It's not obvious whether Google can afford to drop LetsEncrypt, the single most widely used CA, used on approx 2/3 of all websites, over a unilateral policy decision by Google. It would amount to Google blocking 2/3 of the web in Chrome. Users would be forced to roll back the version or switch to different browsers. However, it's obvious that Let's Encrypt isn't interested in taking that risk. On 22/05/25 20:03, Jay Acuna via NANOG wrote:
On Thu, May 22, 2025 at 12:45 PM Tom Beecher via NANOG <nanog@lists.nanog.org> wrote:
want it imposed on me from on high. It's **YOUR** certificate that **YOU** are creating. The EKU is NOT mandatory to have present. Who is "imposing" something on you? Your CA is imposing it clearly.. in this case LetsEncrypt.
However, their reasoning ultimately is Google is mandating a new standard by fiat, and unilaterally to limit the declared purposes for your certificates.
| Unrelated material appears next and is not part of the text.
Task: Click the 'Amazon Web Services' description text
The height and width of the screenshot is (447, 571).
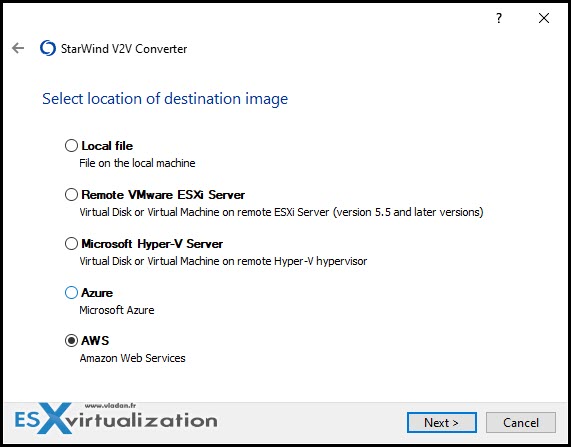Action: (x=133, y=358)
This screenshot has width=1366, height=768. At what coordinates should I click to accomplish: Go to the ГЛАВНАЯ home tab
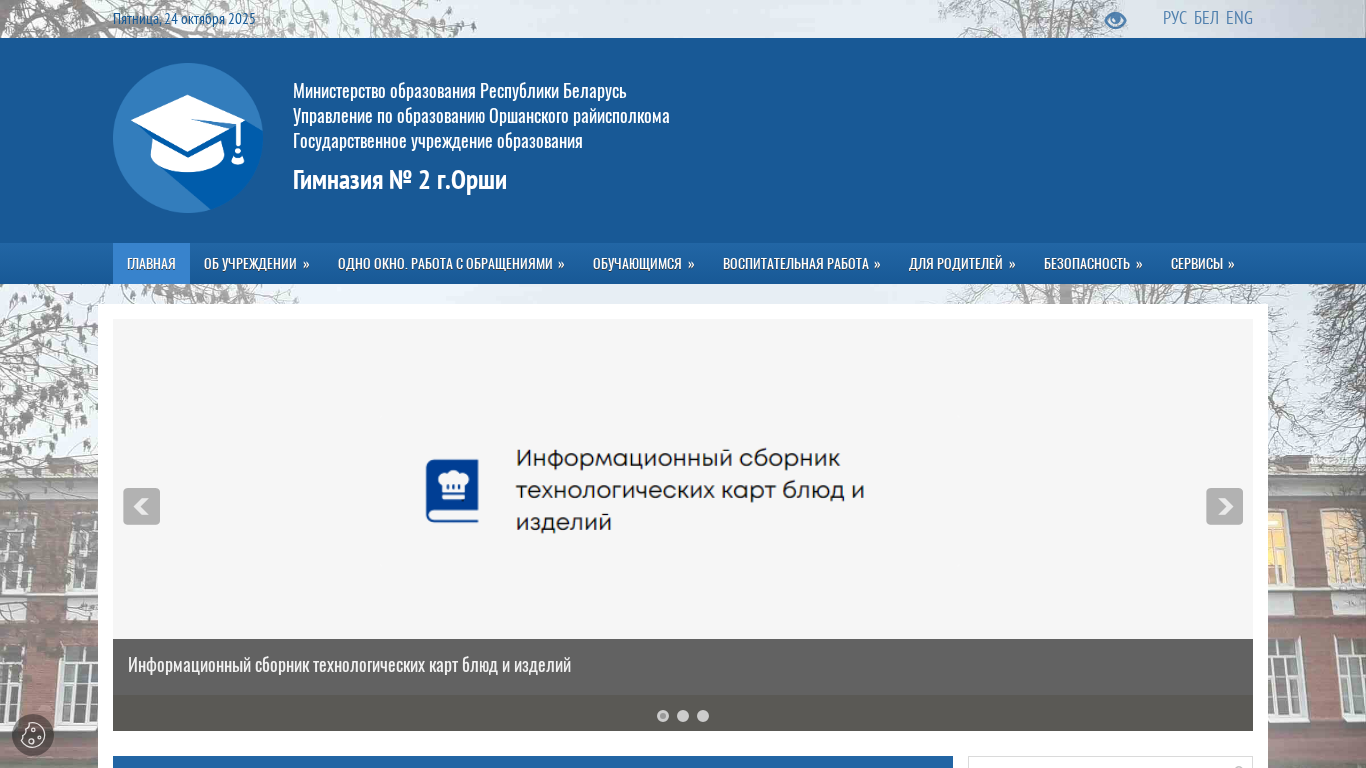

Although Google is one vendor and doesn't have IETF or any industry standards body in agreement to make EKU a mandatory field. Google holds a monopoly position which they can abuse to bypass all standards bodies and hold your CA hostage should they not agree to any new arbitrary standards or rules they come up with.
If your CA doesn't agree to create and impose the extra restrictions on you and how you can use your certificates with other software, then Google will drop support for all LetsEncrypt certs from their browser Chrome.